» **Passage source**
┄┄┄┄┄┄┄┄┄┄

Il convient donc de mesurer l'extrême violence de ce tout premier vichysme, dès les premiers jours. Elle est elle-même une réponse aux actes de ses adversaires anglo-gaullistes, qui ne pratiquent guère eux non plus l'indulgence. Le tout en écho à la violence originelle en cette affaire, qui émane du nazisme.
A la violence symbolique de De Gaulle et de Churchill, qui tous deux disent dès le début (ou disons dès la signature de l'armistice, le 22 juin, car les jours précédents ils ont été abondamment censurés par le clan halifaxien ainsi que je l'ai montré dans mes études sur l'appel du 18 juin) que Pétain est déhonoré, succède vite un chapelet de violences physiques : agressions de Mers el-Kébir en juillet (cf. ci-contre la discussion sur cet acte de guerre .

┄┄┄┄┄┄┄┄┄┄

» **Extrait des données**
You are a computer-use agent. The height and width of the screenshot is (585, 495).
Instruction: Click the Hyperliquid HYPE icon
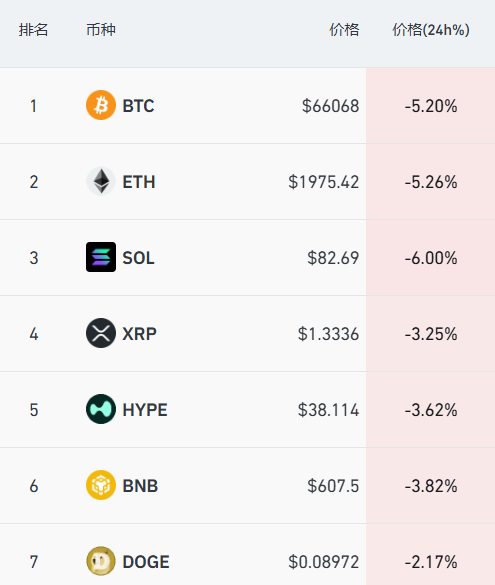[101, 409]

┄┄┄┄┄┄┄┄┄┄

» **Consigne**
D'après le passage source, de quoi émane la violence originelle dans cette affaire ? Répondez en quelques mots, s'il vous plaît.

» **Réponse attendue**
Du nazisme.